Das Komitee habe durch die Vergabe der Spiele "Verantwortung übernommen", sagte Büttner. In der Charta des IOC seien "ganz klar Menschenrechtsgrundlagen festgeschrieben". Langfristig sei auch eine "institutionelle Reform" des IOC nötig. Es müsse eine Art "Menschenrechtsmechanismus" bei der Vergabe und der Vorbereitung der Spiele geben, um Rechtsverletzungen vorzubeugen.

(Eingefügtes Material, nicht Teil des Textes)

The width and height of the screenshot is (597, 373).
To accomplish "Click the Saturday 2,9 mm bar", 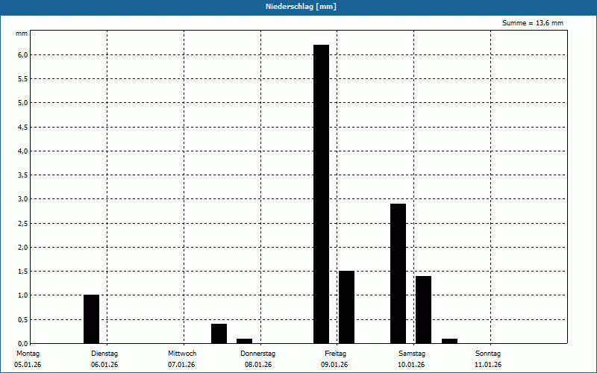I will pyautogui.click(x=398, y=274).
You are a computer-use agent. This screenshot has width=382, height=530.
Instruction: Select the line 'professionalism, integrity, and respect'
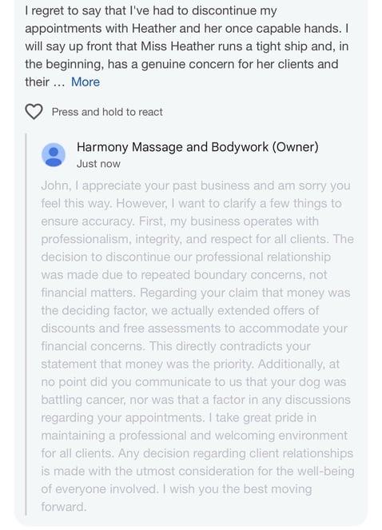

Human Rights Watch sowie die Organisation Reporter ohne Grenzen beklagten vor diesem Hintergrund Menschenrechtsverletzungen im Vorfeld der Winterspiele, die in gut einer Woche beginnen. Arbeiter, vor allem ausländische, gaben demnach an, dass Löhne nicht oder viel zu spät gezahlt würden. Auf den Baustellen gab es demnach auch zwölf Stunden lange Schichten ohne Bezahlung der Überstunden.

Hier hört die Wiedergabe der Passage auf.